行政裁量権と恣意的裁断の違いについての一考察

                               
須坂市議会議員 佐 藤 壽三郎



 田中眞紀子文部科学相は、2013年度に大学の新設を予定していた「秋田公立美術大(秋田市)、札幌保健医療大(札幌市)、岡崎女子大(愛知県岡崎市)の新設を不認可とする」と久々にフラッシュを浴びて、TVカメラの前にたって得意満面に記者会見を行ったが、文科相は適正手続の意味と重みを知らないのでは。

 このことは、案の定国民の顰蹙を買う内容であった。行政庁に対する申請は、余りある無駄足を官庁に運ぶ事前協議のための時間と、労力と様々な書類の作成等の巨費を投じて進められるものである。況してや大学の新設申請手続きは、申請者と行政機関との下打ち合わせや様々の書類の不備を補正すると等、行政手続きに則って進められたことが容易に想像できる。この申請書類が整っていればこそ、前任者の大臣が審議会に諮問したことを新田中大臣は無視してはならない。

 大学設置・学校法人審議会は「新設を認める」と大臣に答申されたものを、大臣の裁量権で「不認可」としたことは、最早これは法治国家の行政手続ではなく、極めて大臣の独善的な偏向裁定であって、権限踰越若しくは職権濫用であるとする国民の謗りは免れないだろう。場合によっては本件は訴訟にまで発展する含みも覗える。

 記者会見で大臣は、「今後の大学設置の認可のありようについて、将来のために全体的に抜本的な見直しをすることを決めた。」と発言し、「大学の問題は要するに、設置審そのものについて抜本的にしっかり見直したい。」とし、その理由として「大学の数が全国で約800あること。」更に「量よりも質として、教育の質。大学教育の質自体がかなり低下してきている。」と指摘。「運営も、これだけ数があると、学校同士、大学同士の競争も激化していたりして、運営に問題がある。」とし、秋田公立美術大、札幌保健医療大、そして岡崎女子大については、「3校とも。短大を廃止して四年制にぜひ新設をしたいということですので、これは残念ながら認可するわけにはいきません。」と結んだ。

 然し大臣の一連の発言は、大学の改革論等の総論を課題としながら、いきなり3大学の不認可に飛躍し、恰も「今回の新設申請した3大学は、質が低い大学」と決め付けるようにも受け取れる内容である。これは著しく3大学の関係者、在学生や志願者を侮辱した発言ではないか。これでは折角の改革論も水泡に帰してしまう。

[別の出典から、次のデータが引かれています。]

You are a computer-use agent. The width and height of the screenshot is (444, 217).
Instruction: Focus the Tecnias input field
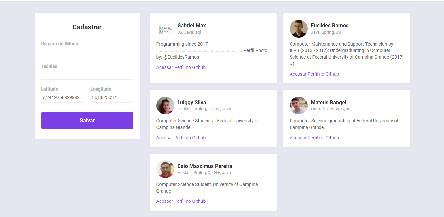(87, 75)
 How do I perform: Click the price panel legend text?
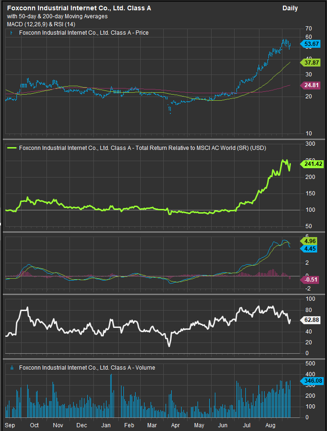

 今回の大臣の極めて恣意的な裁定は、「教育改革」や「大学改革」の総論提起であって、だからといって大学の新設を予定していた秋田公立美術大、札幌保健医療大、そして岡崎女子大の新設を不認可とするとことは、余りにも論理の飛躍でしかない。所管省と合議をしながら、適正なる法手続きを踏んできた申請者は「現行法適用の優先」や「大臣の鶴の一声によって法律や要項を変更できない」と主張している。議会制民主主義の本質を含み、仮に法律が変わっても申請時における適法受理された申請は『不遡及の原則」等によって保護されるべきであるとする主張は一理ある。

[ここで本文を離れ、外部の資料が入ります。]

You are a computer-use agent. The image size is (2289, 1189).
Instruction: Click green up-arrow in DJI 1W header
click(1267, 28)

 今回、田中文部大臣は大臣権限としての認可裁量権と事柄を履き違えた恣意的独断を混同された結果が、国民から非難を浴びた結果となったのではないか。大臣の言葉は重い。様々な人々に悲しみを及ぼすような言動は、慎重なうえに慎重を求めたい。速やかに不認可を取消して新設認可を発し、心ならずも傷ついた人々に素直に詫びることを忘れてはならない。大学の質の見直し論議も大切だが、国民から大臣の質も落ちたと言われないように努めなくてはならない。